Now we need to write the initial velocities of the two clay balls in component form in which the positive $x$-direction is toward the east and the positive $y$-direction is toward the north.

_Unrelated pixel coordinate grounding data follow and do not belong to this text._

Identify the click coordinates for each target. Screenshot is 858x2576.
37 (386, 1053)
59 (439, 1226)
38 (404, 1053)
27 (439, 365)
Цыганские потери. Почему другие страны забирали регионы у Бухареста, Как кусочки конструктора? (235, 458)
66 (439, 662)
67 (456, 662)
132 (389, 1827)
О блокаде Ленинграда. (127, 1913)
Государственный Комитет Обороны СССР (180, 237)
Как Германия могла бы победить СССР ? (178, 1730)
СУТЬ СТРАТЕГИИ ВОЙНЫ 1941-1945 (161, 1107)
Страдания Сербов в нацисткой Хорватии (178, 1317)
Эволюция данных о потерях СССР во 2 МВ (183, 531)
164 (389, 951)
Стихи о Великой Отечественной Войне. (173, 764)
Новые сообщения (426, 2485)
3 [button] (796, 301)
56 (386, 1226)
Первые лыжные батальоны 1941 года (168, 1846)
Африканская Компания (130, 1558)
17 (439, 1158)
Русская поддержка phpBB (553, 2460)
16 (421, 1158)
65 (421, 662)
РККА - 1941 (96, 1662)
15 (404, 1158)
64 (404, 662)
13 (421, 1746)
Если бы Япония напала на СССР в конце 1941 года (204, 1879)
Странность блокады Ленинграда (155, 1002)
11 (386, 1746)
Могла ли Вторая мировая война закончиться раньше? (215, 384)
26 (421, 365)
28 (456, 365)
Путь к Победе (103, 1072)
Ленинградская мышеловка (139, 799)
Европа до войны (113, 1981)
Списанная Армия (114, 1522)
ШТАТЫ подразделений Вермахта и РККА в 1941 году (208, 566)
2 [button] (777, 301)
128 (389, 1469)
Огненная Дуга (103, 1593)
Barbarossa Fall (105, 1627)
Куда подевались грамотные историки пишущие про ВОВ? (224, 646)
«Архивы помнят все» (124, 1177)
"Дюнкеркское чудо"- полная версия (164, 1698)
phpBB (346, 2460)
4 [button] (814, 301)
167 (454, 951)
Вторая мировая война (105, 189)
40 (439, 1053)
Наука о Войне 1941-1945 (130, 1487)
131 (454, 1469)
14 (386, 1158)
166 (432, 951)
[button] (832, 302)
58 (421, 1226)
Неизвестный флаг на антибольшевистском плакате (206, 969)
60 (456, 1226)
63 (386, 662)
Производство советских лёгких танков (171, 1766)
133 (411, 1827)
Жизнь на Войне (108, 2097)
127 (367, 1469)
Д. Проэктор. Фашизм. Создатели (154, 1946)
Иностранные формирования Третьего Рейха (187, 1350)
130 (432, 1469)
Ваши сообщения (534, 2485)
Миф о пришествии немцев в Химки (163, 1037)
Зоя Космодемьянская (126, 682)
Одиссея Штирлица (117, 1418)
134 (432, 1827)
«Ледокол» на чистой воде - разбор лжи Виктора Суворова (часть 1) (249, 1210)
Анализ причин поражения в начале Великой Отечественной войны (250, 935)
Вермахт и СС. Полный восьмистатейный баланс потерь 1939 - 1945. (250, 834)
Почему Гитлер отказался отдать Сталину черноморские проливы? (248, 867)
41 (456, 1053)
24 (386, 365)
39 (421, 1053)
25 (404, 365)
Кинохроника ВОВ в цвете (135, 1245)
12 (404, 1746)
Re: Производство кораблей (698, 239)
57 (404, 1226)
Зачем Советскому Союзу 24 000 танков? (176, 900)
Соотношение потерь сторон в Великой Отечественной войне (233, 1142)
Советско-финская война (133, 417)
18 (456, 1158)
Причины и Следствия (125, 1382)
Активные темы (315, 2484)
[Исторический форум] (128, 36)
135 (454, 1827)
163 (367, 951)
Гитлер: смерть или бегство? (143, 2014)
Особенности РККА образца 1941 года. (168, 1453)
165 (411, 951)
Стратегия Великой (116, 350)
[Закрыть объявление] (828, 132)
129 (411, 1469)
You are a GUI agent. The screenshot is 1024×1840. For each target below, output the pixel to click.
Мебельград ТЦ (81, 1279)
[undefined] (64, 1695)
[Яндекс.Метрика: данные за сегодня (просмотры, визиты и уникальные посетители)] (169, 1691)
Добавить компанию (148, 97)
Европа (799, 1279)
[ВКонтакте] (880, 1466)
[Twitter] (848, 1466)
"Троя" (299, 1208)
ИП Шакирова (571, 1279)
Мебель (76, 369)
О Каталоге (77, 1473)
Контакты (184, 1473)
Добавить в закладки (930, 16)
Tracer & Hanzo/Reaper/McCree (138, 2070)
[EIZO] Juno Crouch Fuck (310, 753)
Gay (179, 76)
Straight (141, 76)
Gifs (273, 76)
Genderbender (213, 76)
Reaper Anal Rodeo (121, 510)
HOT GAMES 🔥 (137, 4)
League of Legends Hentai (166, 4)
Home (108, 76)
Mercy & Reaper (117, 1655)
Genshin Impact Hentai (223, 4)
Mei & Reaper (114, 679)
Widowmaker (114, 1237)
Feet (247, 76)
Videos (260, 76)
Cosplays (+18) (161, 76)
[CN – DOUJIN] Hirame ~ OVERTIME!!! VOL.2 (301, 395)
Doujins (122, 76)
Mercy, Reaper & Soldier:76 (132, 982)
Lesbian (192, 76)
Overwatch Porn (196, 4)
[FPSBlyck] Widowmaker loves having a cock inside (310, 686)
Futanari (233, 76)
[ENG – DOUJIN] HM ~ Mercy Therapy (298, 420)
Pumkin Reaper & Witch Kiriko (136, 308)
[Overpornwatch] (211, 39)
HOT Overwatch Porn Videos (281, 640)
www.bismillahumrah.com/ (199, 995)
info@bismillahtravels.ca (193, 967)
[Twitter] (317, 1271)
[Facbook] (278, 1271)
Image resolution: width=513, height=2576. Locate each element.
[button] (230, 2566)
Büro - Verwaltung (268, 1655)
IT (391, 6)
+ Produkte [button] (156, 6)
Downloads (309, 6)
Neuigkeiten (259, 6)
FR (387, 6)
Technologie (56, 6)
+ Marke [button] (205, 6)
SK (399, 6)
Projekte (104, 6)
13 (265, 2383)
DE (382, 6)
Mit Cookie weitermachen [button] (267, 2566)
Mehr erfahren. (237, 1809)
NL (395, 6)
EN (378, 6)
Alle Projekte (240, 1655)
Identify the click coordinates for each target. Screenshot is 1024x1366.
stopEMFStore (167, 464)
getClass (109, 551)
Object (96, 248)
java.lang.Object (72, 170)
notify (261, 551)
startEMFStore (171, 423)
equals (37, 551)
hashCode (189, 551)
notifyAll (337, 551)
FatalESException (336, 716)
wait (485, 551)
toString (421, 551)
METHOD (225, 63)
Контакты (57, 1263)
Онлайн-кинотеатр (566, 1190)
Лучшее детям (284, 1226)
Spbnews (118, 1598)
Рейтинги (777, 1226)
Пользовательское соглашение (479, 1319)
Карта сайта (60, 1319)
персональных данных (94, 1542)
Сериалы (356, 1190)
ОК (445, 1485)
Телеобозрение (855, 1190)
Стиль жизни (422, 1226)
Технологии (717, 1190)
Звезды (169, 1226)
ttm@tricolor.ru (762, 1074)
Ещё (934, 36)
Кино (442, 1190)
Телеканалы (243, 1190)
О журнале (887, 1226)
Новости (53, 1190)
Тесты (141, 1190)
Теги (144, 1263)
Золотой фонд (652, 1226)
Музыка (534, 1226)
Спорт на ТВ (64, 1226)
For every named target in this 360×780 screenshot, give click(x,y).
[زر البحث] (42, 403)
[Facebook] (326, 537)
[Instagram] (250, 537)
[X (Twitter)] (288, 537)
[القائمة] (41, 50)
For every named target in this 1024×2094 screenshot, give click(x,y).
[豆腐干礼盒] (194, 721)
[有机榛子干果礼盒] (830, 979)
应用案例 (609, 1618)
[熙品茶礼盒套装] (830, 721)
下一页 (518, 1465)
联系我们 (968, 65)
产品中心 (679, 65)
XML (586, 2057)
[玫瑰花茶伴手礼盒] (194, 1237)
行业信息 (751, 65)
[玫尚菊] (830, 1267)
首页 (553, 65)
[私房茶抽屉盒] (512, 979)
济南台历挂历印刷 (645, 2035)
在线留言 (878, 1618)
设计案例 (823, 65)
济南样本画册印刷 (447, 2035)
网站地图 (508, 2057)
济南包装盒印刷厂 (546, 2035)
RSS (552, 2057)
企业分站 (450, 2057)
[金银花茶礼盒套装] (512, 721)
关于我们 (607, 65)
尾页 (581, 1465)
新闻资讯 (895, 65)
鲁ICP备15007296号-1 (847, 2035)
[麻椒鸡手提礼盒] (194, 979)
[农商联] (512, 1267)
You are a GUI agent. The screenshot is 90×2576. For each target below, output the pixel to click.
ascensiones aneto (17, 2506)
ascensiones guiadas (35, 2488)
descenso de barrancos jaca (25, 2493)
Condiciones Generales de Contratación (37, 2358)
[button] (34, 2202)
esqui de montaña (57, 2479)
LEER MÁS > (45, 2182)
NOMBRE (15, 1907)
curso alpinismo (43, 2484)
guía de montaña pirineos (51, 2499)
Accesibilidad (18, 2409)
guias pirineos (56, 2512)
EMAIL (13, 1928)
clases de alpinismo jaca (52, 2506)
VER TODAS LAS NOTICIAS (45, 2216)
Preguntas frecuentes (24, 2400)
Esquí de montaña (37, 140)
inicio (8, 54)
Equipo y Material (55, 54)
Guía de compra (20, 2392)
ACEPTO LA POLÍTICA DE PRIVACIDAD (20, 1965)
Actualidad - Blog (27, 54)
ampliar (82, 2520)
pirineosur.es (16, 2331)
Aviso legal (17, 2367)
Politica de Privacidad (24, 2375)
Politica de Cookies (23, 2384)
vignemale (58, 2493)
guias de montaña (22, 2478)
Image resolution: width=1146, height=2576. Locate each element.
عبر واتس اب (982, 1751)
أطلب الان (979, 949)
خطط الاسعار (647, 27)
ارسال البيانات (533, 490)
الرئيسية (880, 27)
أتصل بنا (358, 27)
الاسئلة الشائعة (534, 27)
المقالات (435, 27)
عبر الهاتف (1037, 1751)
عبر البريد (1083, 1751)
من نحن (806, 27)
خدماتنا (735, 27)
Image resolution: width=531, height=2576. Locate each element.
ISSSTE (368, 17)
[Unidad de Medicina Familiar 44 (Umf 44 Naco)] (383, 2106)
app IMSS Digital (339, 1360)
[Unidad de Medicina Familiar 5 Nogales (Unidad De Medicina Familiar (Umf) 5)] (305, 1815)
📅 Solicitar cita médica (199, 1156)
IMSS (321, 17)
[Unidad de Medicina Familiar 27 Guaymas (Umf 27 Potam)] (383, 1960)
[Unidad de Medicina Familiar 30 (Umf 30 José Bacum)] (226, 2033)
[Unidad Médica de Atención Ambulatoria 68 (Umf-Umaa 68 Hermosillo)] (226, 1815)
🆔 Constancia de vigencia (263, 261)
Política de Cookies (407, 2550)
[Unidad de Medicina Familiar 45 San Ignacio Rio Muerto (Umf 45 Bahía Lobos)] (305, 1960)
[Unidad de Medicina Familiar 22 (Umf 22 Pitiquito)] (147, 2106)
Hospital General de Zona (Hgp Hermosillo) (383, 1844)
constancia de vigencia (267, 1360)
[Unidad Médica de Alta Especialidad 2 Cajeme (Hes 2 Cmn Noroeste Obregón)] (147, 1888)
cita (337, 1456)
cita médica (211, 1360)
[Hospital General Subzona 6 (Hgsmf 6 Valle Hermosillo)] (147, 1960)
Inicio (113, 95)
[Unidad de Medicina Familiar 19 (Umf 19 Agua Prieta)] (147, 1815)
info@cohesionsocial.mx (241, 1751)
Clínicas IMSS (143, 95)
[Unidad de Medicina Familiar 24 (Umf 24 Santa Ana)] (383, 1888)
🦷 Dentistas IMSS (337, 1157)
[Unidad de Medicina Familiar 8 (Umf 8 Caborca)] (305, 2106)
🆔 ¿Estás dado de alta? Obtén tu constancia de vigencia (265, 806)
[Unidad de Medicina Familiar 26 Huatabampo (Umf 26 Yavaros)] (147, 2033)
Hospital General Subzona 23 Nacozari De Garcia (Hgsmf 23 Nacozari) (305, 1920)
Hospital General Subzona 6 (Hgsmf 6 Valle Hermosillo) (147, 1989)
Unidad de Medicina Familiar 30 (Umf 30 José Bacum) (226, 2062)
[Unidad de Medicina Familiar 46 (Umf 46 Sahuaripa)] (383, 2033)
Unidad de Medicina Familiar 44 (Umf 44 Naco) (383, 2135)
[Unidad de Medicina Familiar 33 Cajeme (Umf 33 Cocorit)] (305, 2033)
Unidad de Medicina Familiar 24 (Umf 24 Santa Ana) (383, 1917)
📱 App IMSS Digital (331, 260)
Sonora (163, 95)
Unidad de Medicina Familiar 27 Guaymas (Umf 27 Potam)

$$v_{i1}=(2\;\hat i+0\;\hat j)\;\rm m/s\tag 2$$
$$v_{i2}=(-1.0\cos30^\circ \;\hat i-1.0\sin30^\circ\;\hat j)\;\rm m/s\tag 3 $$
Plug (2) and (3) into (1);
$$m_1(2\;\hat i+0\;\hat j)+m_2(-1.0\cos30^\circ \;\hat i-1.0\sin30^\circ\;\hat j)=(m_1+m_2)v_f $$
Plugging the known;
$$20(2\;\hat i+0\;\hat j)+30(-1.0\cos30^\circ \;\hat i-1.0\sin30^\circ\;\hat j)=(20+30)v_f $$
$$40 \;\hat i - 30 \cos30^\circ \;\hat i-30\sin30^\circ\;\hat j =50v_f $$
$$14.02\;\hat i -30\sin30^\circ\;\hat j =50v_f $$
Thus,
$$v_f=\dfrac{14.02\;\hat i -30\sin30^\circ\;\hat j }{50}$$
$$v_f=\left(\dfrac{14.02}{50}\right)\;\hat i -\left(\dfrac{30\sin30^\circ}{50}\right) \;\hat j\tag 4$$
So, the magnitude of the final velocity of the 50-gram ball is given by the Pythagorean theorem.
$$|v_f|=\sqrt{v_{fx}^2+v_{fy}^2}$$
Plugging from (4);
$$|v_f|=\sqrt{\left(\dfrac{14.02}{50}\right)^2+\left(\dfrac{-30\sin30^\circ}{50}\right)^2}$$
$$|v_f|=\color{red}{\bf 0.411}\;\rm m/s$$
And its direction is in the fourth quadrant since it has a positive $x$-direction component and a negative $y$-direction component.
And it is given by
$$\tan\theta=\dfrac{v_y}{v_x}$$
$$\theta=\tan^{-1}\left(\dfrac{v_y}{v_x}\right)$$
Plugging from (4);
$$\theta=\tan^{-1}\left(\dfrac{\left|\dfrac{-30\sin30^\circ}{50}\right|}{\dfrac{14.02}{50}}\right)\approx\color{red}{\bf 47^\circ}\tag{South of East}$$
So the 50-g clay ball will have a speed of 0.411 m/s at an angle of 47$^\circ$ south of east.